§ **Exercise directions**
The expected output is a copy of every line in the records with the string "text".

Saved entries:
<<<<

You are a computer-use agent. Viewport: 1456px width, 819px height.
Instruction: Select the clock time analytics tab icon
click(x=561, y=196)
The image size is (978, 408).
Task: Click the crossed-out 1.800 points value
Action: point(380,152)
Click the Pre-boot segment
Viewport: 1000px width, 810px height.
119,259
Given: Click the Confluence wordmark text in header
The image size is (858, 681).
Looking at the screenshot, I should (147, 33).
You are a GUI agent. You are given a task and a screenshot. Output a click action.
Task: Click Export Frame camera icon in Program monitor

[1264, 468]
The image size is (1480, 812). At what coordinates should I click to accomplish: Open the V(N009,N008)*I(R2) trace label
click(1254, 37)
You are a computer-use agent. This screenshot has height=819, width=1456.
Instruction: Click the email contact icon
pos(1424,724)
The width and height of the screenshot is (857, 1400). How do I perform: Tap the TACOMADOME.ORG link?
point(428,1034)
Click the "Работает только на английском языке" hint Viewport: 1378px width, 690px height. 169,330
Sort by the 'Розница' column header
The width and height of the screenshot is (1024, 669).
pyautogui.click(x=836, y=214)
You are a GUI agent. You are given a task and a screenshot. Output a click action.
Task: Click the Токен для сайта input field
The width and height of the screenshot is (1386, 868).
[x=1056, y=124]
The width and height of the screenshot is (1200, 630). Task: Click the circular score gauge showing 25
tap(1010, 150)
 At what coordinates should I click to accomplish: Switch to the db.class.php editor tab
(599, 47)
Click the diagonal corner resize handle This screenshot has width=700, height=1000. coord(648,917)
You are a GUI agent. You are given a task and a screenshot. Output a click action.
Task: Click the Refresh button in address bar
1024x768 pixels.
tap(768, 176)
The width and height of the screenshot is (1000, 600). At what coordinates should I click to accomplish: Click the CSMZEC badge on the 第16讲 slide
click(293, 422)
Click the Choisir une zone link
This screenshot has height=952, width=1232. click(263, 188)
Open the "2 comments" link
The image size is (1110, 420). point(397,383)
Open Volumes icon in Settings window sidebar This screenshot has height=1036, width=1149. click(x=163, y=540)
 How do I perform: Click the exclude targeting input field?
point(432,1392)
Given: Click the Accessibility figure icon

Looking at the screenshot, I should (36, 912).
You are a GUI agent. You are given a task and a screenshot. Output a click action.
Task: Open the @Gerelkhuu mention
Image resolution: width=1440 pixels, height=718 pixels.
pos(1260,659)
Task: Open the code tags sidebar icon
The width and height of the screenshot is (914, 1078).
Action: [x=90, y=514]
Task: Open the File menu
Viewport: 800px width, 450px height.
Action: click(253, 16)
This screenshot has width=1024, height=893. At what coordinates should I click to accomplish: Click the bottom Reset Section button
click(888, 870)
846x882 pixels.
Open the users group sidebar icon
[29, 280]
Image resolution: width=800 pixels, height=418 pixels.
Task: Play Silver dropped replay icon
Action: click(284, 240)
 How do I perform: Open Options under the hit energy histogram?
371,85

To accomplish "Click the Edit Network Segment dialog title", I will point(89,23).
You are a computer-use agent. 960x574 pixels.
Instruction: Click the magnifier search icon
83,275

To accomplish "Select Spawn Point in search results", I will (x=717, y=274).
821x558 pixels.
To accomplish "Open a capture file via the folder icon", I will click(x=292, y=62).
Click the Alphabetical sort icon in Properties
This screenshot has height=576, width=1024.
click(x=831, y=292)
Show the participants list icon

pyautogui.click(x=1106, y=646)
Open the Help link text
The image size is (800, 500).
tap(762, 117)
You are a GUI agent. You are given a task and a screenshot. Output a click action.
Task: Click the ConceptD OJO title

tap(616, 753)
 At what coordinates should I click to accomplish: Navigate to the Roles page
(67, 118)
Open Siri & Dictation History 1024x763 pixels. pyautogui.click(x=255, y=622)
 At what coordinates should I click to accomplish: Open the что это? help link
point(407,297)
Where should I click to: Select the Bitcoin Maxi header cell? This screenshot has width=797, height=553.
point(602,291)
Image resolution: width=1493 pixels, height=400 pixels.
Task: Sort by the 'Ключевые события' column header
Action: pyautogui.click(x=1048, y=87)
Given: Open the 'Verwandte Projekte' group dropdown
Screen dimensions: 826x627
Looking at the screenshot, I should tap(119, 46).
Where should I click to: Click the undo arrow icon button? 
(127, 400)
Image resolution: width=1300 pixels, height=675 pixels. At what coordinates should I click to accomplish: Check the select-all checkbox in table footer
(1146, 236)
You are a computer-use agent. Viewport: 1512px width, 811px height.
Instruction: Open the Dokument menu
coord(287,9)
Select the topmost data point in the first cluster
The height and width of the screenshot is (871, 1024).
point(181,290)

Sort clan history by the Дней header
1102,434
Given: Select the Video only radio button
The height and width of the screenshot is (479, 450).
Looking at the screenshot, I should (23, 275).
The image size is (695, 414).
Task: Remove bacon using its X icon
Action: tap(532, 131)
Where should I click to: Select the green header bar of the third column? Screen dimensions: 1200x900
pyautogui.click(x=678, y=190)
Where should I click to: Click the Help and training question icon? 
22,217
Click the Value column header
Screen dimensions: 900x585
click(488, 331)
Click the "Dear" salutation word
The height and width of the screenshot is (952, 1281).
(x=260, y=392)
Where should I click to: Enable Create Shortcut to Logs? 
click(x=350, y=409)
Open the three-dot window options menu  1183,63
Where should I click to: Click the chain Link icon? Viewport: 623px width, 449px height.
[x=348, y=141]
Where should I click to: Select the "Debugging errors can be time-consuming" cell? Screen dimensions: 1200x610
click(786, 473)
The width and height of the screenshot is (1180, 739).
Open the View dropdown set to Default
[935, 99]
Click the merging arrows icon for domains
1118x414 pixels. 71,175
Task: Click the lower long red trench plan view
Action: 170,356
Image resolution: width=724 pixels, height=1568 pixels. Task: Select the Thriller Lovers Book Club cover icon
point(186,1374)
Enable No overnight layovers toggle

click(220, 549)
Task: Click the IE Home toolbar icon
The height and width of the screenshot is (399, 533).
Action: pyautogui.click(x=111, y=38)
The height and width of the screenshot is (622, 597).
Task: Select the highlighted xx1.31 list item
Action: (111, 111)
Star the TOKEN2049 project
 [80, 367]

>>>>

§ **Result of this exercise**
Given: Click the Confluence wordmark text in header
Open the Help link text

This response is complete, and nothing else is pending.